* WHAT THIS EXERCISE ASKS:
**a)** In the text on resistance to Albania's communist regime, who led the Koplik Uprising?
**b)** The text on resistance to Albania's communist regime says who organized the anti-communist underground movement. List every group it names.

* EXTRACT TO READ:
- - - -
Resistance to the new regime came from various groups, including the republican nationalists of Balli Kombëtar, the royalists of the Legaliteti movement, and traditional clan-based communities. Armed resistance was particularly active in northern Albania. As early as January 1945, Balli Kombëtar rebels, led by nationalist activist Abas Ermenji, attempted to seize Shkodër and establish a rebel government in the North. Around the same time, the Koplik Uprising erupted in Malësi e Madhe under the leadership of former royal army officer Lesh Marashi. Meanwhile, large government forces were deployed to suppress the Kelmendi Uprising in the Accursed Mountains, led by Prek Cali. In Mirdita, the Markagjoni clan’s Committee of the Mountains also actively resisted the communist regime.

By early 1946, open resistance had been suppressed by the authorities. Abas Ermenji emigrated, while Lesh Marashi and Prek Cali were captured and executed. However, the anti-communist underground in Albania persisted.

Its social base consisted primarily of traditional communities and clans, particularly in the mountainous regions of northern Albania, especially around Shkodër. The movement was organized by Balli Kombëtar members, supporters of Ahmet Zogu (as republican nationalists and royalists united under anti-communism), former members of the Albanian Fascist Party, and influential clan leaders. They were supported by segments of the peasantry, as well as the middle and lower urban classes.
- - - -
* SUPPLIED DATA:
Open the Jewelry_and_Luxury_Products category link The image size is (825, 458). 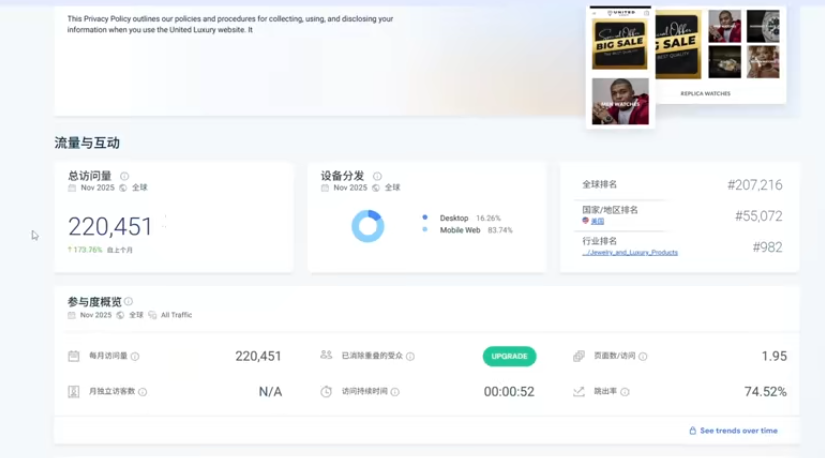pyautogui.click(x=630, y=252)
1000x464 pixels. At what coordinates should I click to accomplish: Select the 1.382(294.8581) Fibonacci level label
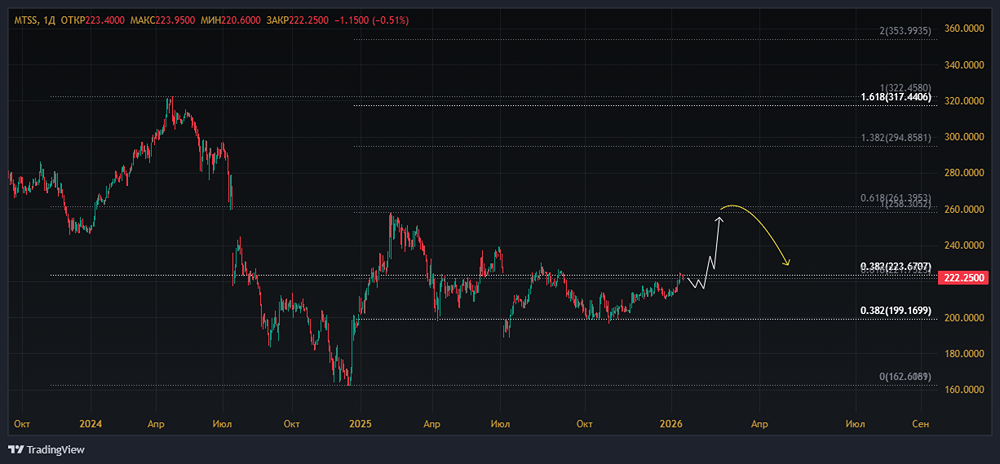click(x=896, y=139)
- - - -
* IN RESPONSE:
**a)** Former royal army officer Lesh Marashi led the Koplik Uprising.

**b)**
- Balli Kombëtar members
- Supporters of Ahmet Zogu
- Former members of the Albanian Fascist Party
- Influential clan leaders